Confused about rel="canonical"
-
I'm receiving a duplicate content error in my reports for www.example.com and www.example.com/index.htm. Should I put the rel="canonical" on the index page and point it to www.example.com? And if I have other important pages where rel="canonical" is being suggested do I place the rel="canonical" on that page? For example if www.example/product is an important page would I place on that page?
-
To your first question:
www.example.com/index.html --> use a 301 redirect to www.example.comRegarding rel canonical --> there the usage is explained pretty well:
http://googlewebmastercentral.blogspot.com/2009/02/specify-your-canonical.htmlYou add the tag to specify your preferred version inside the section of the duplicate content URLs.
-
To expand on what Petra said, have you considered using your .htaccess file to permanently redirect all version of your home page to www.example.com (and other pages as well)? This can be done in conjunction with rel="canonical".
SEOmoz offers a Redirection Best Practices doc that can help you out.
-
I dunno that Google gives you a good example of why you would use it, just where. Canonical, for all intents ard purposes, lets you pick which of your duplicates gets indexed.
Here's a real world example. Newegg.com has, literally, tens of thousands of products. Their site is in site.com/?id=STRING but they do a lot of URL based tracking. As such, you have a lot of site.com/?id=STRING&ref=1234 Now, Google will see all of those extra query string pages as unique pages with duplicate content. Newegg uses canonical to ensure that Google ignores all but the core product page.

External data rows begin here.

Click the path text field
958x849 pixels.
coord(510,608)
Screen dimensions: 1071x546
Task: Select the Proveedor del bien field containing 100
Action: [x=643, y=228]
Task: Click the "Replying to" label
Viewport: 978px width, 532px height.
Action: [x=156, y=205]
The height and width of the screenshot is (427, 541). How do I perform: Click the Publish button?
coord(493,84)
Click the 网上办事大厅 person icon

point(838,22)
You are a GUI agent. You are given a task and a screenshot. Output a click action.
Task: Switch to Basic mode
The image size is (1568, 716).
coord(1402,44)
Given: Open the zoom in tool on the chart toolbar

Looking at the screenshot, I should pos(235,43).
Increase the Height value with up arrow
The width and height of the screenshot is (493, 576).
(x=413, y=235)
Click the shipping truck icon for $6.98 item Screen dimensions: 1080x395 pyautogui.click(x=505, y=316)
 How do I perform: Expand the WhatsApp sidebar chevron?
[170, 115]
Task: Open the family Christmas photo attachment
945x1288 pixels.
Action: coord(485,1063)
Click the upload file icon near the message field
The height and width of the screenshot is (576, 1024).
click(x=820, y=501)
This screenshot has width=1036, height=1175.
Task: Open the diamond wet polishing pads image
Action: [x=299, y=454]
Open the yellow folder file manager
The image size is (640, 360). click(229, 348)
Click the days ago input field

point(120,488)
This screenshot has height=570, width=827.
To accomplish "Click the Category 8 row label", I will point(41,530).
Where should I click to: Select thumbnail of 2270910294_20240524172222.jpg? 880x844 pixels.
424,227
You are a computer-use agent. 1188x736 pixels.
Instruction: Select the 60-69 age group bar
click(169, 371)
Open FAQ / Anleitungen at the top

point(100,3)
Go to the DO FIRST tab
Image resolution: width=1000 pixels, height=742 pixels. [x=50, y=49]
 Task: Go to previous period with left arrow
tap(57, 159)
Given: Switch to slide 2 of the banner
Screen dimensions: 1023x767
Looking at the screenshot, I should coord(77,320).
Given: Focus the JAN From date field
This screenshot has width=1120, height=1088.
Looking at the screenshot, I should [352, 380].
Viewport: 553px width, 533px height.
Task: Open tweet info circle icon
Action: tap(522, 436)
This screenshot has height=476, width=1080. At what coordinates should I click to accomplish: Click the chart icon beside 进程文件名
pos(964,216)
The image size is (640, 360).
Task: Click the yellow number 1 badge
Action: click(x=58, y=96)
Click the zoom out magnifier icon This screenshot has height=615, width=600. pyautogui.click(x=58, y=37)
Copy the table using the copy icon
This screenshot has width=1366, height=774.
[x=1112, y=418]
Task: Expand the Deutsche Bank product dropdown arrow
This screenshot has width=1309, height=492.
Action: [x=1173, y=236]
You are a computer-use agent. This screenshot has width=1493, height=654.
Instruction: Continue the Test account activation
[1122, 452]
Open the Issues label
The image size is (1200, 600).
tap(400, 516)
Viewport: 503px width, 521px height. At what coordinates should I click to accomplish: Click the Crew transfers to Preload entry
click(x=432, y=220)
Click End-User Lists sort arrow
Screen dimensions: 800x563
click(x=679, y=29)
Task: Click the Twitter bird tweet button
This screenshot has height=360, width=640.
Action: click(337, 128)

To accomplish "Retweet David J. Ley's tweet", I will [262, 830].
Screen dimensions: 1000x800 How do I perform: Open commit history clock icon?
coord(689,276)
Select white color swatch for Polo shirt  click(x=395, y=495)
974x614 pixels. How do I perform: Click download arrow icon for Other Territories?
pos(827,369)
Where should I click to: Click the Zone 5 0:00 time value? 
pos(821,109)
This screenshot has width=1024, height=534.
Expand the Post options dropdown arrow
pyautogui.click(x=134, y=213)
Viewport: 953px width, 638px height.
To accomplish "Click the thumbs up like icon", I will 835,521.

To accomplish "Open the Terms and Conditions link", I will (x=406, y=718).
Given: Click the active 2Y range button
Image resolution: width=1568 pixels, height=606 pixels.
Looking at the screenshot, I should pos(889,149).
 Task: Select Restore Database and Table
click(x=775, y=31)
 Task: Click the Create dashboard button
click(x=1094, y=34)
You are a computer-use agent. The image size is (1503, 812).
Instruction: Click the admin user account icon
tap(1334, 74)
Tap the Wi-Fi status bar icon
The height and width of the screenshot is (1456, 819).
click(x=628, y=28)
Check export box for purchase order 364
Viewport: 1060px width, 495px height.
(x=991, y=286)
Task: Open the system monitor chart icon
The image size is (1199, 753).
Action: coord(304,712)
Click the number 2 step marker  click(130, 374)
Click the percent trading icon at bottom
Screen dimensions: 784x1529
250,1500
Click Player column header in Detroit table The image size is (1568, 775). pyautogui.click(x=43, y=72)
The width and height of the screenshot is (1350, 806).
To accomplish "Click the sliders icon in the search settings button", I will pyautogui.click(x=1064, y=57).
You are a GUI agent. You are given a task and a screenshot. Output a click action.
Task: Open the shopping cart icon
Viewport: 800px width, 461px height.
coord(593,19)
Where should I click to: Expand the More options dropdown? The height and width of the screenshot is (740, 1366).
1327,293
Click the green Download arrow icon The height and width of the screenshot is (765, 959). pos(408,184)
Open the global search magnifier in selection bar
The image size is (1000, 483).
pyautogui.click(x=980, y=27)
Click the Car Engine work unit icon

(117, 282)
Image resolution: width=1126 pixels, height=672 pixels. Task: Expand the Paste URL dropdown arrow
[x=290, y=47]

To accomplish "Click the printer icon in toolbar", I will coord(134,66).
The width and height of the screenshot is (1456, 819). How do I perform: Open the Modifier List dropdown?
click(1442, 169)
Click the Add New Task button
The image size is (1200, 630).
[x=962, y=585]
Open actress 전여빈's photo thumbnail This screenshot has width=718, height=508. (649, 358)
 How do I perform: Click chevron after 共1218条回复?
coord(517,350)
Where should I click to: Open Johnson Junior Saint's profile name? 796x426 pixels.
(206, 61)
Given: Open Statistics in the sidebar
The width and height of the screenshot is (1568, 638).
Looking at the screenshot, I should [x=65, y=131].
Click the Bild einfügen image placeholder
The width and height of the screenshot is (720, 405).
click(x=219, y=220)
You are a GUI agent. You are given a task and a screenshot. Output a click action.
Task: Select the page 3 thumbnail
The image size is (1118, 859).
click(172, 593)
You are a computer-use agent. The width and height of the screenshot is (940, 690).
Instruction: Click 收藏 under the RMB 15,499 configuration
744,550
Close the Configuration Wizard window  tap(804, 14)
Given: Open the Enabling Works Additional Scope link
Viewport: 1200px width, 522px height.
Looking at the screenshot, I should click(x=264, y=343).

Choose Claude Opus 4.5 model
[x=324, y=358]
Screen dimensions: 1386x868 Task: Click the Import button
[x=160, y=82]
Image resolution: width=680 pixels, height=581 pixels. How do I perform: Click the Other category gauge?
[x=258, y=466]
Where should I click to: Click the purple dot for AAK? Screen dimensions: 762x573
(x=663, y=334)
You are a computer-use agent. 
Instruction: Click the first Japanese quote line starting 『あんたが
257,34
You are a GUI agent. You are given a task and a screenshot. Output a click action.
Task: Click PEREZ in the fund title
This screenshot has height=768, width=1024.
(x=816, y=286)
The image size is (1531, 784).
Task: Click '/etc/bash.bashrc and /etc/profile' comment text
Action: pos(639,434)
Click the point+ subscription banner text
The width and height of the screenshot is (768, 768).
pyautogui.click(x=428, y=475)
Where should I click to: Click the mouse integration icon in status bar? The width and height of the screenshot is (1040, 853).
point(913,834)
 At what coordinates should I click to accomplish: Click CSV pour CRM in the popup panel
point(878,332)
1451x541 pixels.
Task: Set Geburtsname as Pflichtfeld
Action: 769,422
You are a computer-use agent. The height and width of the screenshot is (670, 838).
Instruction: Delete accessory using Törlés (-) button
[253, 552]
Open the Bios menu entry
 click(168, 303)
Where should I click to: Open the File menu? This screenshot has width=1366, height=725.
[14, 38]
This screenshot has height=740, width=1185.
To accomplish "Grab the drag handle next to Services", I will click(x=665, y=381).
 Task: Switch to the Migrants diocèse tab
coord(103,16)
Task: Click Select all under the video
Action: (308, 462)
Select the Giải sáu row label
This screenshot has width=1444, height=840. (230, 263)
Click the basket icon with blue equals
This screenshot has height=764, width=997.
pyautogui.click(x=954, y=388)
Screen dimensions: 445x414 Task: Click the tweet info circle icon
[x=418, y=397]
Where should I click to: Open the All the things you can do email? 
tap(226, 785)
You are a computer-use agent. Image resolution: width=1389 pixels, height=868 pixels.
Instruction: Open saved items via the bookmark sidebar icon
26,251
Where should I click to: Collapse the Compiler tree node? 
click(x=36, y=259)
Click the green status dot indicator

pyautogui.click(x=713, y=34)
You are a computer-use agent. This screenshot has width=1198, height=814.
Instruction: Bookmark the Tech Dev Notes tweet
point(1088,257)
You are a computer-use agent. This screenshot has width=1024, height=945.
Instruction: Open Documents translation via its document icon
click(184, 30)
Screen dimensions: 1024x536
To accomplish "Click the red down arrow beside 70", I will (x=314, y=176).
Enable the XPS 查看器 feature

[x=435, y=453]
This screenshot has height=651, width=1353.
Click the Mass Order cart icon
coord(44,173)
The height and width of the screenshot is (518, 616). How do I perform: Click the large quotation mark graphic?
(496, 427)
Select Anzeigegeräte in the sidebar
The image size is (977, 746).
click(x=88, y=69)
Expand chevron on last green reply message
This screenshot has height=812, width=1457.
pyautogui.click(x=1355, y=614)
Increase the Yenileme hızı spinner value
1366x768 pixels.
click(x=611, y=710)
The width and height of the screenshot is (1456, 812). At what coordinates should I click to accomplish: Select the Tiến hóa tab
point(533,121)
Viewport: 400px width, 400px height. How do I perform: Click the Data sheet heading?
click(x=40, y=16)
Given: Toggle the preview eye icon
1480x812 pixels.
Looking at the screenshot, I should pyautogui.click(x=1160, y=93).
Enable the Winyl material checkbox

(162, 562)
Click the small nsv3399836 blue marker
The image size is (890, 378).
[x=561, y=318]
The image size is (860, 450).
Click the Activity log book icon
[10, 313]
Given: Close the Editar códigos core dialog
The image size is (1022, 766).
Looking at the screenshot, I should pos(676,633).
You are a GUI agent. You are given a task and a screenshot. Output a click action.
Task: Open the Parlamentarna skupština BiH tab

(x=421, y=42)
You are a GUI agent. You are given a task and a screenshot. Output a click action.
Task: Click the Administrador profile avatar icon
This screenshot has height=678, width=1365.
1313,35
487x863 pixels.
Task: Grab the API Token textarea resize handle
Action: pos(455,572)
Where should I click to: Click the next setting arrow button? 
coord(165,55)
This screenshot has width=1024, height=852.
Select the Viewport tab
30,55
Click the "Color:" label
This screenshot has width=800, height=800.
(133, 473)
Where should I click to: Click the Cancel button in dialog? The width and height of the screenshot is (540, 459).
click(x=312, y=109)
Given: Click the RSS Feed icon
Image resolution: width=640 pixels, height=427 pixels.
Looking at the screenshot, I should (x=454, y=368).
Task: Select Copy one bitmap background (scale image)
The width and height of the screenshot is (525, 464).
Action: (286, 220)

So, why use a 301 and why use canonical? A 301 removes the page from the index. Canonical leaves the page indexed but transfers PR to the "real" page and helps avoid duplicate content.
-
This post is deleted! -
I've read that a 301 redirect hurts your page rank. Is that true? Thanks for pointing me to that page. I've seen and read that page a long time ago and at the time it was like a foreign language. Now it makes more sense.
-
I haven't considered this option, thanks for the tip.